The Babinda Hotel is located on Munro Street, Babinda and occupies a prominent position in the town's main street.

The hotel is a two-storey building, constructed of timber and roofed with corrugated iron sheeting. The front facade of the building features open verandahs with a series of single and double timber posts.

A gabled pediment in the centre of the building with a timber infill defines the entrance to the hotel. Twin timber doors, surrounded by leadlight windows inscribed with the BSH insignia, provide access to the hotel. On either side of the entrance are a number of casement windows.

The ground floor of the hotel consists of two bars (main bar and western bar), dining room, kitchen, gambling room, games room, gym, cellar/storeroom and private office. The second floor consists of a public accommodation wing that opens onto a wide verandah overlooking Munro Street as well as a private residence and an internal verandah that overlooks the games room.

The accommodation wing on the second floor features a number of ornate timber archways in the hallway and double French doors that open onto the verandah.

The main bar on the ground floor features steel beams that run across the ceiling that once transported kegs from the storeroom to the bar. The western bar (originally the private bar) features a silky oak archway and balustrade that defines the entrance of the bar and servery. The lower part of the walls of the main entrance and western bar are also silky oak.

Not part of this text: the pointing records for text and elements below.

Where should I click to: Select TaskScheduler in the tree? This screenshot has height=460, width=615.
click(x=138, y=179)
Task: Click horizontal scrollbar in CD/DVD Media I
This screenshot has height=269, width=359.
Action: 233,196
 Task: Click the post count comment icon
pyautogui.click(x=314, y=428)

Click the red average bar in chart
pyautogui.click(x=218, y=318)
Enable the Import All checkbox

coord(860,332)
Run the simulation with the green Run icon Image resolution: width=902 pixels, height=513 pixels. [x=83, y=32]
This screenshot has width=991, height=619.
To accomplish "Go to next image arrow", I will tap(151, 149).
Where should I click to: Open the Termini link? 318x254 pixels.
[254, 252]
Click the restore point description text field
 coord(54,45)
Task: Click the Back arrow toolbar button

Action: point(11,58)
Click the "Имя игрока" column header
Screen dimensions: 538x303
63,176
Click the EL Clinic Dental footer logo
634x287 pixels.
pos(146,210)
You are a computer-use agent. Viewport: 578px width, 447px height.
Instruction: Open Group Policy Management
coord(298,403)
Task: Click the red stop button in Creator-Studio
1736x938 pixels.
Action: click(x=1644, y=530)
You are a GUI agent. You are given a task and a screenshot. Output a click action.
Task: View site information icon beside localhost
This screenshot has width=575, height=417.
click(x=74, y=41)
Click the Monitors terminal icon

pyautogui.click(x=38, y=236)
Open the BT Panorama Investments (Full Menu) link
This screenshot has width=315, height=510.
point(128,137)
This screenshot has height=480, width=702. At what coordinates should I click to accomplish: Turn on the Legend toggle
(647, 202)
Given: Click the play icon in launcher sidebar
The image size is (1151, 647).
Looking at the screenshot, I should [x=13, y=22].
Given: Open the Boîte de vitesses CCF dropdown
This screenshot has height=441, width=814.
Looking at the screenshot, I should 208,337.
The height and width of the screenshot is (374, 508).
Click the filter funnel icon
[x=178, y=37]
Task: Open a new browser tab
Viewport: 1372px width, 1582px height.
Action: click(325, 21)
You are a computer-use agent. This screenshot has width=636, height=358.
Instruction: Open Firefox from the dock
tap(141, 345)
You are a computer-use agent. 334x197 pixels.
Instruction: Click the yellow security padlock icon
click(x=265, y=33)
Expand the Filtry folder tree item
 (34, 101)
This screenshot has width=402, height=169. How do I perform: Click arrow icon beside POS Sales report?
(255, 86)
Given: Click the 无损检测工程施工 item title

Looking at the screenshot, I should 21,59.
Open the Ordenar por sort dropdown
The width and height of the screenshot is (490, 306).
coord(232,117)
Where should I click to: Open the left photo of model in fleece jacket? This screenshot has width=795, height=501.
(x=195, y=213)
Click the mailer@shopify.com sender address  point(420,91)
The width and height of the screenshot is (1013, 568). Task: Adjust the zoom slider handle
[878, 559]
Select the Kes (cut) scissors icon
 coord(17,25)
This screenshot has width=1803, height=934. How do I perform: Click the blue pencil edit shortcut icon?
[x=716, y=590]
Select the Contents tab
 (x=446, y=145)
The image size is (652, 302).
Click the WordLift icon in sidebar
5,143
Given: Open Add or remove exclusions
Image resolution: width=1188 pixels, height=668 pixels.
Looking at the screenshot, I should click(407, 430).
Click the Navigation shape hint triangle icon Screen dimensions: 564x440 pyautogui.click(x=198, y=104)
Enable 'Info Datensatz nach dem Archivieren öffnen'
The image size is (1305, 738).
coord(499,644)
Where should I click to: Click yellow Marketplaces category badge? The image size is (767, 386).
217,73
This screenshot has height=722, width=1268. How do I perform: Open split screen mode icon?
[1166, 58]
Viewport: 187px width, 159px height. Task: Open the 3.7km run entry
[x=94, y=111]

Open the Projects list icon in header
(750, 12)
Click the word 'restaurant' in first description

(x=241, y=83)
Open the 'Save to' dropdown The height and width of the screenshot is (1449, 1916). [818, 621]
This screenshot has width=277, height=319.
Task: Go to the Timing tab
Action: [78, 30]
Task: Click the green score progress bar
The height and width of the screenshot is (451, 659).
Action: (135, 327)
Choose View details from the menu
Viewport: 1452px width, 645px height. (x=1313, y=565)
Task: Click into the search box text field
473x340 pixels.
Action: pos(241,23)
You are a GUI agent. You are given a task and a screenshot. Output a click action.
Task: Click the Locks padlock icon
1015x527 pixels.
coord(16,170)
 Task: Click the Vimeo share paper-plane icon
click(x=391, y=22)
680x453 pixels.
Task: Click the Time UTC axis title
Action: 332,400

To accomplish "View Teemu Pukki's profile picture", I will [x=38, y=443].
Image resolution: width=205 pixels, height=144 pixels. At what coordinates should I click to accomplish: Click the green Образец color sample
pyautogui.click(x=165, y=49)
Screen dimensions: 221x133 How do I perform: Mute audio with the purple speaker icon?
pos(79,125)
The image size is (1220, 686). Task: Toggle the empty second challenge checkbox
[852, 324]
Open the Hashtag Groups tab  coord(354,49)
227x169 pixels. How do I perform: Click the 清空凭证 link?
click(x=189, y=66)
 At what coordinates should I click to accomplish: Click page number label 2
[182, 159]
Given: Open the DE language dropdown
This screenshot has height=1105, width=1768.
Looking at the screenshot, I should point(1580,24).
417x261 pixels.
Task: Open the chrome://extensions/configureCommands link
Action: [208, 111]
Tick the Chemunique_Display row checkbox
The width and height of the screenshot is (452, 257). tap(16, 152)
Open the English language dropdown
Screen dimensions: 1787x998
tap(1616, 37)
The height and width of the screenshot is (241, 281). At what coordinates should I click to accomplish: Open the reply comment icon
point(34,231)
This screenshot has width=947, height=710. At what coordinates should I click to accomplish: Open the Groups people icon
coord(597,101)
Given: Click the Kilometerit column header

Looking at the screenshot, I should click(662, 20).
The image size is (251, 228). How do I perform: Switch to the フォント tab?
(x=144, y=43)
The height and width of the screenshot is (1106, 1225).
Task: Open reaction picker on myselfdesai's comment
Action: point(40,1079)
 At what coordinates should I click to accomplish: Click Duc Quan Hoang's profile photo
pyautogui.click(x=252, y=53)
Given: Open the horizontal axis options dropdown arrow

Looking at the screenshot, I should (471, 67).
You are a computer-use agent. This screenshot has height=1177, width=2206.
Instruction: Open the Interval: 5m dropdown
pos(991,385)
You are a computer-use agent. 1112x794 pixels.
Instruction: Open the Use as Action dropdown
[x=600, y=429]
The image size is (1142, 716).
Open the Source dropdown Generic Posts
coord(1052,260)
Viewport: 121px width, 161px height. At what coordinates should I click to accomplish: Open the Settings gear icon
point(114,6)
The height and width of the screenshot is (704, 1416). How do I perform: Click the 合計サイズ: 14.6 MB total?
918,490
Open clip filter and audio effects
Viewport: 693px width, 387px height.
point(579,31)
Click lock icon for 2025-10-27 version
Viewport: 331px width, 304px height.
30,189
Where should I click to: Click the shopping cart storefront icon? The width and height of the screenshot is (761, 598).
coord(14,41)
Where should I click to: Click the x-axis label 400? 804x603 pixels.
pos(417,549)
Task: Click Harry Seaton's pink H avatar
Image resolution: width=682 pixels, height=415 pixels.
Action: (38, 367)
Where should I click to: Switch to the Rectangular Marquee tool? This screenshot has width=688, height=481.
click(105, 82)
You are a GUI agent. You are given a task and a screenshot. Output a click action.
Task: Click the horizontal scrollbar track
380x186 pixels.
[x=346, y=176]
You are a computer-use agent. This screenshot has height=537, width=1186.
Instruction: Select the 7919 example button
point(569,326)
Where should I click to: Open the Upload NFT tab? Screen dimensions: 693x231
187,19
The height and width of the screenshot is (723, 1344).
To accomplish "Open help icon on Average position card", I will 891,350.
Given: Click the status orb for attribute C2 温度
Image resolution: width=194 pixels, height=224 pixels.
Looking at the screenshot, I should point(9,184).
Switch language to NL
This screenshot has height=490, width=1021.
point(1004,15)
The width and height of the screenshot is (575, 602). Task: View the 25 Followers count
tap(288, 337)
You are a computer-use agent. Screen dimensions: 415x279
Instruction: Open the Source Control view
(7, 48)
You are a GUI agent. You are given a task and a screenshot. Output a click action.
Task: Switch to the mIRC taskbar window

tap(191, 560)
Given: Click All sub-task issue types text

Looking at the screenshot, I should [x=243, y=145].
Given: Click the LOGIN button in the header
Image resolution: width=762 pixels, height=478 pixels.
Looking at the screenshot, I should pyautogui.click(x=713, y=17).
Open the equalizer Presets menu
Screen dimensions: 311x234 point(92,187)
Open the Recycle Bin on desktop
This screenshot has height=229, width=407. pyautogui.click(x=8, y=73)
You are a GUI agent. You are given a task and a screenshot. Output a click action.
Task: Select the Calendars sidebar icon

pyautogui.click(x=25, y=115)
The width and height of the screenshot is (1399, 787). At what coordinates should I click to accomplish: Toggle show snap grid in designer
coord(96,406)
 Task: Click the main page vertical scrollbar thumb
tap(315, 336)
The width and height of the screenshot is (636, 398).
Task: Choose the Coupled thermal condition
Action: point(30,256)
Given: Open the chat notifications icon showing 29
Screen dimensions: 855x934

To the rear of the hotel there is a concrete slab that defines the old stable floors.

The ornate roof ventilator was removed in the 1980s.

== Heritage listing ==
Babinda Hotel was listed on the Queensland Heritage Register on 22 February 2002 having satisfied the following criteria.

The place is important in demonstrating the evolution or pattern of Queensland's history.

The Babinda Hotel, formerly known as the Babinda State Hotel, was erected in the town of Babinda in 1917 and demonstrates important aspects of Queensland's political and economic history of the early twentieth century. As an early building in the town of Babinda, the hotel also provides evidence of the history of Babinda as a sugar growing settlement in far north Queensland. The hotel provides physical evidence of a period in the history of the state of Queensland, which saw the Labor government establish a series of state-run businesses to compete with private enterprise.

The place demonstrates rare, uncommon or endangered aspects of Queensland's cultural heritage.

The State Hotel was the only hotel constructed and operated by the Queensland Government (one of only two known "state" hotels in the country) as part of the Labor government's State Enterprises Scheme, which ran from 1915 until 1929.

The place is important in demonstrating the principal characteristics of a particular class of cultural places.

The form of the State Hotel, and the facilities provided, demonstrate the characteristics of a country hotel from the early twentieth century.